No, I don't want Salon to go away--*something* has to remeain to make slashdot look like serious journalism.
Then again, maybe I shouldn't be so harsh--I've never heard any other editor admit that they used a single source, knowing of a prior perjury conviction and an axe to grind against the target of the story, and explain it away on the basis "it's ok because republicans are evil." . . .
[yes, I really did see this in an interview on one of the cable news channels after they ran one of their lap-dog pieces trying to refocus attention during the impeachment.]
So they make you read advertising on the way--the content of an ad is less biased and more truthful, anyway . . .
hawk
Do you subscribe to magazines?
Got ads there. Even have to pay for the privledge to see them. Ok, so you obviouly don't do that.
Newspapers?
See magazines above.
Do you have cable?
Ads there too. Ad free channels (HBO, etc.) cost even more on top of the regular cable fees. Ok, so no cable for you.
Watch regular TV?
Commercials. But it's free. Unless you are one of those people who only watch PBS but never contribuite. In which case you're (not 'you' specifically, anyone who does this) just a cheap bastard.
Salon.com?
(I know, work with me here). Commercials, but it's free and you don't have access to all the content. Or no commercials and access to all the content. Is anyone else seeing the TV analogy here too? Yes? Good.
Bills have to be paid. There are four options for this:
a) Charge for content
b) Ads
d) donations
c) A&B
IANATroll, but I like Salon and you just bashed it. I feel like I need to stick up for it or something. I also think your rational is baseless.
Pete
The sole purpose of the Internet is to get porn and bomb making plans into the hands of children.
Salon is NOT "extorting" money by running ads-- they're trying to find a model that will support themselves and their *outstanding* journalism. I've seen many, many stories on Salon that I didn't see anywhere else until Salon reported it...many of which have been linked to on /. over the years.

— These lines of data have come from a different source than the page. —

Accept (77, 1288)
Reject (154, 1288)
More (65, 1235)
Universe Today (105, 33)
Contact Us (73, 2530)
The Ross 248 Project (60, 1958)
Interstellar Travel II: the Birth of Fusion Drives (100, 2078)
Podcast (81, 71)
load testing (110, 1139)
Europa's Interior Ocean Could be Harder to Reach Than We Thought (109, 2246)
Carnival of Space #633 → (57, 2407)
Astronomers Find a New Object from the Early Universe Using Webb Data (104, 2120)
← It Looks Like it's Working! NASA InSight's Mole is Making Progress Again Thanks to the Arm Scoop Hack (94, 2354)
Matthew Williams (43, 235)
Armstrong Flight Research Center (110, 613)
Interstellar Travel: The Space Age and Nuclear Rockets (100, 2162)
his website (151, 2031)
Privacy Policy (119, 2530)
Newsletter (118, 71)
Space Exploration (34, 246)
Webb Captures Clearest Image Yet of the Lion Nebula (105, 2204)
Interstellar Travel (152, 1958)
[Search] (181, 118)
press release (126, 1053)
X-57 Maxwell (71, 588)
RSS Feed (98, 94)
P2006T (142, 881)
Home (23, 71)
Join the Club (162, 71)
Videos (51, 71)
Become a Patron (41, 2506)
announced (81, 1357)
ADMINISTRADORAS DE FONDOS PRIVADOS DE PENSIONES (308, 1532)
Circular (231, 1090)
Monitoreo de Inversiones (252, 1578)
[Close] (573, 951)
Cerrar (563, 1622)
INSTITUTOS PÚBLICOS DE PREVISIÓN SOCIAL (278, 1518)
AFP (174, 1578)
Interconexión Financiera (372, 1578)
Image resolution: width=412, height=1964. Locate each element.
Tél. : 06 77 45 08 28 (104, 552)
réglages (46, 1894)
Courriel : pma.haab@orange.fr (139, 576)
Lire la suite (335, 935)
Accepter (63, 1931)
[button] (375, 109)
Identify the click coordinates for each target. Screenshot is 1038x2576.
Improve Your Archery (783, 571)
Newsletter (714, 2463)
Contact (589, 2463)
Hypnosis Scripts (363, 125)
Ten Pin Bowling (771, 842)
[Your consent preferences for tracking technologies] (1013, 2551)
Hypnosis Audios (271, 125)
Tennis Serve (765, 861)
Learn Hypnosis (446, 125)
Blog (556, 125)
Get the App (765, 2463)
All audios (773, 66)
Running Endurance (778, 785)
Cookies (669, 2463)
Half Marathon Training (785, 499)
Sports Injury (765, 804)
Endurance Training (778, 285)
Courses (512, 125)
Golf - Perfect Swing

Contrary to your expectations, Salon Magazine is not a God-given right, and the heady days of free shit on the Internet are over. The majority of businesses who followed that model are long gone, and I dont' see how you can blame Salon for being so "belligerent" as to want to be able to sustain their business.
As for "They'll get my money if they ask nicely." -- they've been asking nicely for six months, and apparently it didn't work for you, since you never subscribed. You know what though? I've been meaning to sign up for that whole period, and now I'm going to-- because Salon is awesome, and you've made me realize that it's worth paying money for.
So Jesus Christ, grow up and quit being a goddamn crybaby who wants everything for nothing.
W
-------------------
This is my SIG. There are many like it, but this one is mine.
You can always pay up, mooch. Or you can just read the 95% drivel other places in the hopes that you will find the gem amongst the gravel.
I don't know about you, but I value my time enough to see that it is worth paying for some things.
I agree. Moreover, I am troubled by what appears to be the majority, if not near consensus (but certainly not unanimous) attitude of Slashdot users: "We want all digital content for free." "We want to read it for free, copy it for free, and distribute it to anyone and everyone we want for free." Call it a generalization, a first order approximation, a rebuttable presumption -- hell, call it a "profile" -- about the average user of, and consensus on, Slashdot.
And if you ask us to read an advertisement, any advertisement, in any form, to help pay for the content, we will of course bitch, whine, moan, and use our considerable expertise to disable, block and/or render useless you advertisement. Disable pop-ups, block banner ads, and then gloat about it.
The New York Times puts its content up on the web. It asks, if you are a not one of their business partners, only that you register, for free, to read their content. Heaven forbid. What a travesty. That would interfere with your natural law, "Constitutional" (snort) right to access all digital content for free. So somebody, in order to GAIN karma, inevitably posts the "partner" or "archive" link to access the newspaper without registration. What a hero for free speech.
If you ask us to pay for digital content, we will bitch, whine, moan, and explain to each clueless retard content provider that, besides wanting to be anthropomorphized, "information wants to be free." That we can easily and economically copy and distribute digital information, that you can't stop us, so fsck you. Then gloat about it.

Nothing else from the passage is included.